• **Tarefas do exercício**:
**a)** Diga se cada afirmação abaixo está de acordo com o texto sobre Pâmela, respondendo sim ou não e citando literalmente as palavras do texto que decidem a questão. (i) Pâmela torce pelo Palmeiras. (ii) Pâmela começou a treinar futsal já adulta. (iii) Pâmela aceitou de imediato o convite do professor para conhecer o atletismo.
**b)** No texto sobre Pâmela, reescreva o trecho que começa em "Pâmela entrou no" e segue até "de Ulisses Costa.", trocando "locutores esportivos" por "narradores esportivos".
**c)** Liste todos os esportes mencionados no texto sobre Pâmela.

• **Trecho fornecido**:
· · · ·
Pâmela entrou no esporte através do meio mais comum à maioria esmagadora dos brasileiros, o futebol, por influência paterna. Coração verde, ela é palmeirense desde que se entende por gente. Além do time, a construção de sua personalidade como torcedora deve muito aos locutores esportivos que contaram a história de seu time. Seus ouvidos sempre estiveram muito atentos às narrações de profissionais do microfone como José Silvério e, atualmente, de Ulisses Costa.

Envolvida pelo futebol, começou a treinar futsal ainda na infância. Um dos motivos que a fez escolher o esporte da bola pesada foi o fato de ser praticado em locais cobertos, evitando o sol nos olhos. Após alguns anos no futsal, um dos professores perguntou se não tinha o desejo de conhecer um novo esporte: o atletismo. Ela fez pouco caso do convite. “Eu não tinha muita vontade de ir. Mas um dia, de tanto o professor insistir, eu fui. Aí, na semana seguinte, fui de novo, e de novo”.
· · · ·
(Listagem de dados)
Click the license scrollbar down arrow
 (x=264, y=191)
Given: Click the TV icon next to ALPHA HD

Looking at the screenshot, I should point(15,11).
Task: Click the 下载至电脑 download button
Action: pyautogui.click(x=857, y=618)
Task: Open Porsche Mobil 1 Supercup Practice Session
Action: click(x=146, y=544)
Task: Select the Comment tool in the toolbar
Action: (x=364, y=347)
· · · ·
• **Resultados**:
**a)**
(i) Sim: "ela é palmeirense desde que se entende por gente".
(ii) Não: "começou a treinar futsal ainda na infância".
(iii) Não: "Ela fez pouco caso do convite."

**b)**
Pâmela entrou no esporte através do meio mais comum à maioria esmagadora dos brasileiros, o futebol, por influência paterna. Coração verde, ela é palmeirense desde que se entende por gente. Além do time, a construção de sua personalidade como torcedora deve muito aos narradores esportivos que contaram a história de seu time. Seus ouvidos sempre estiveram muito atentos às narrações de profissionais do microfone como José Silvério e, atualmente, de Ulisses Costa.

**c)** futebol, futsal, atletismo